* _Exercise_
What you return must match the entries exactly, except that the pictures are gone.
--- Material for this exercise Enclosed Below ---
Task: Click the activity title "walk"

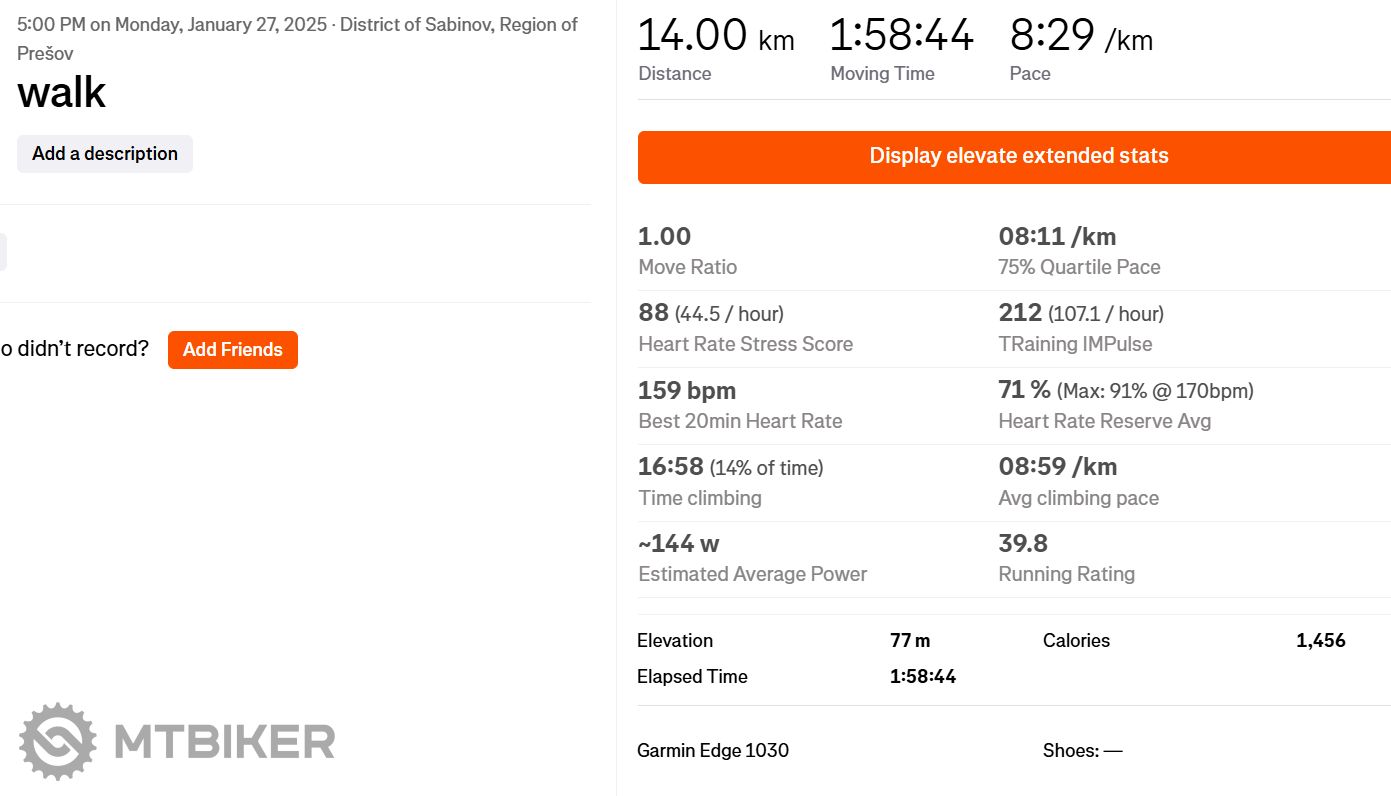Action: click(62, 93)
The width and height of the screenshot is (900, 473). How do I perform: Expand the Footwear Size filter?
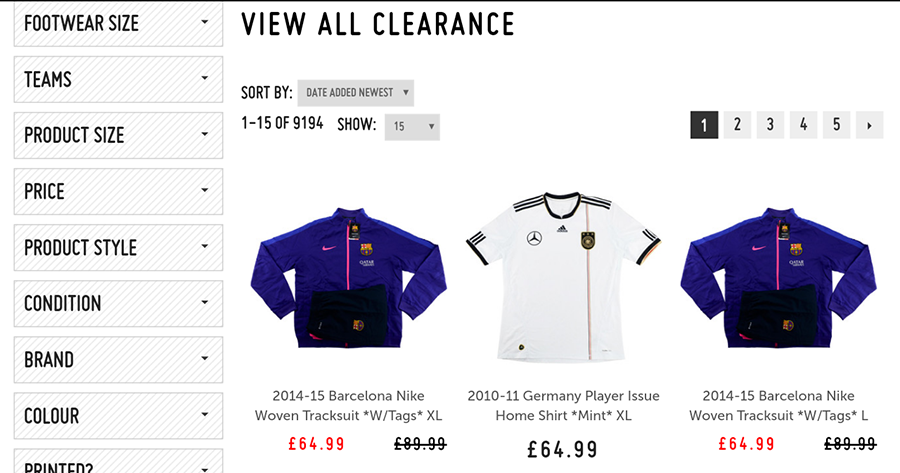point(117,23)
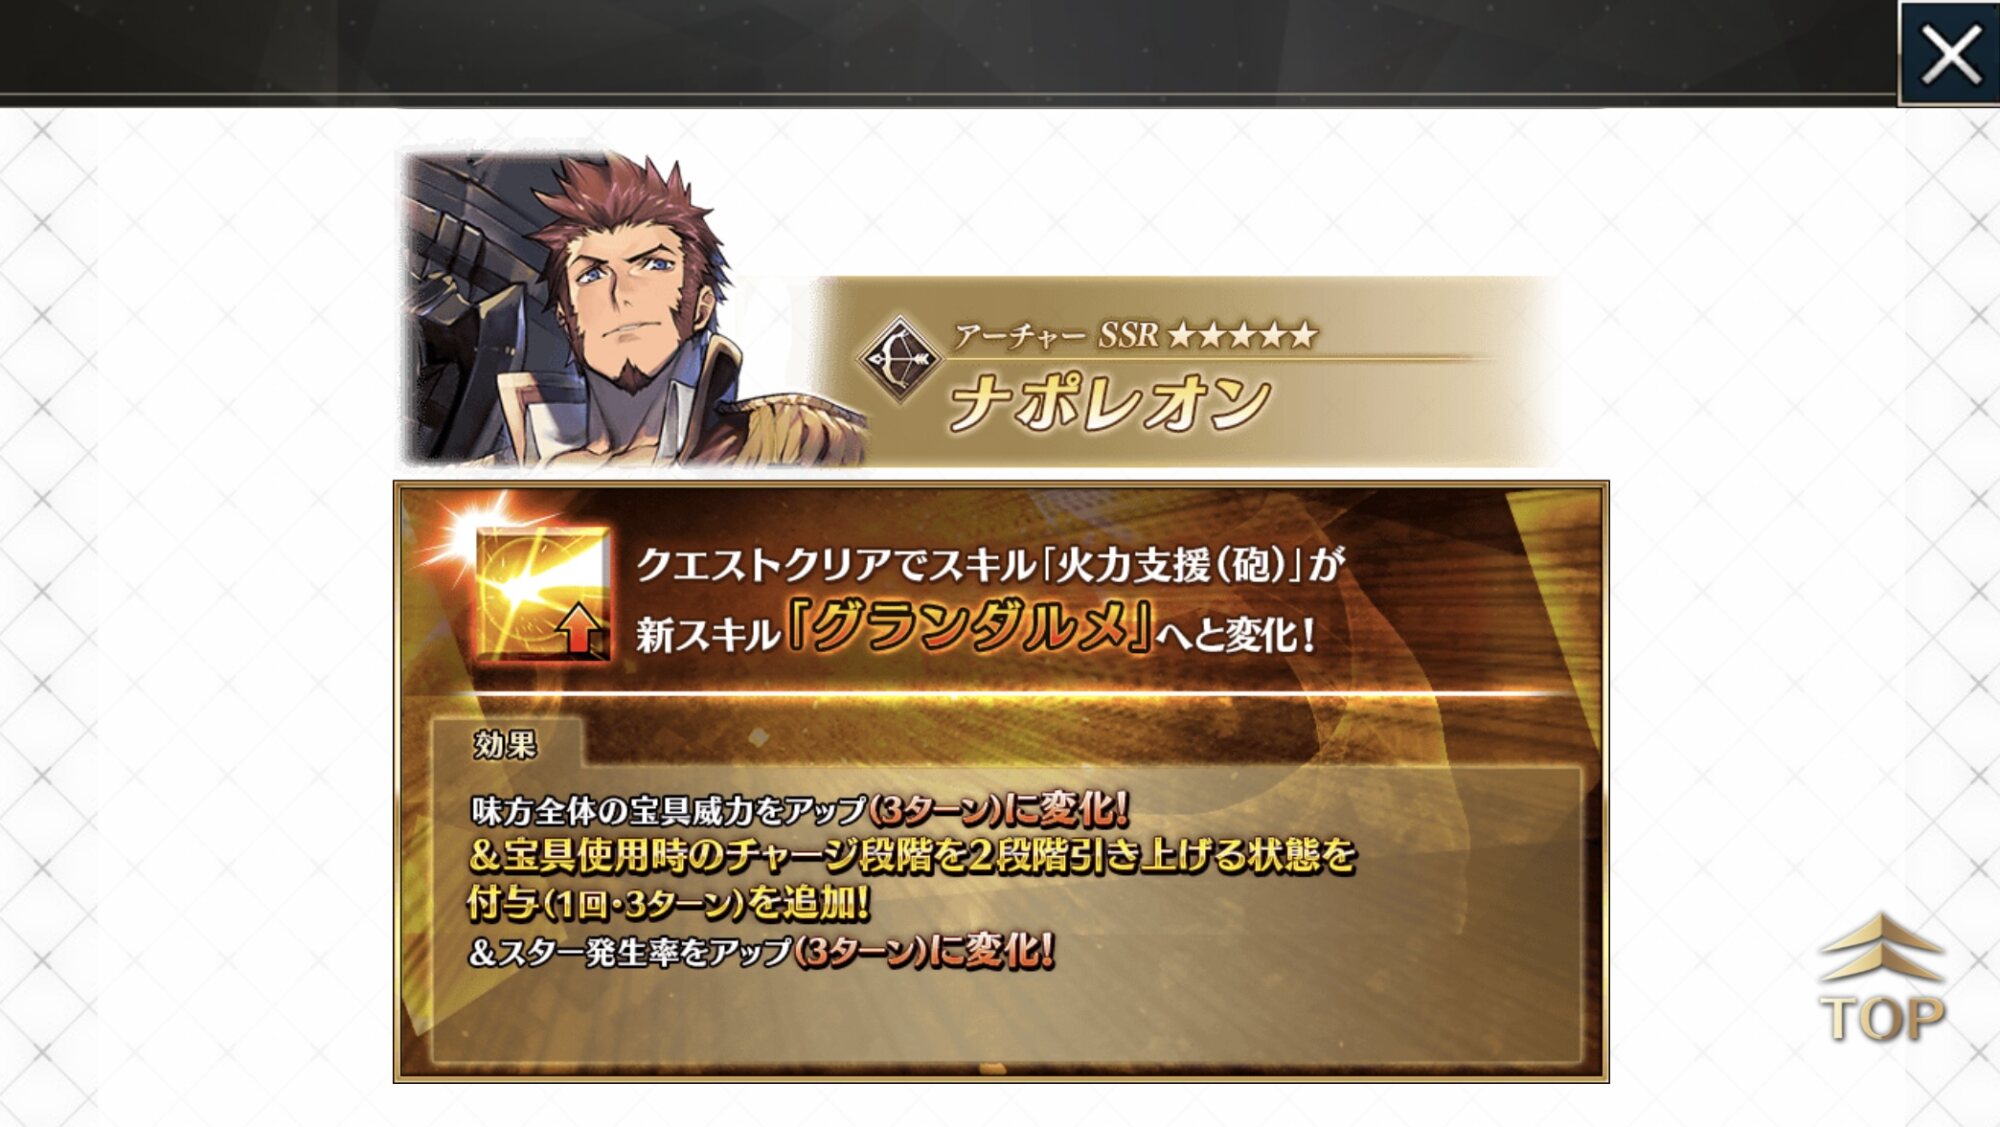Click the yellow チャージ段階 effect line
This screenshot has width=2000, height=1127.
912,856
--- End of Enclosed Material for this exercise ---
* _Answer below_
Task: Click the activity title "walk"

Action: click(62, 93)
The width and height of the screenshot is (900, 473). How do I perform: Expand the Footwear Size filter?
point(117,23)
Click the yellow チャージ段階 effect line
This screenshot has width=2000, height=1127.
912,856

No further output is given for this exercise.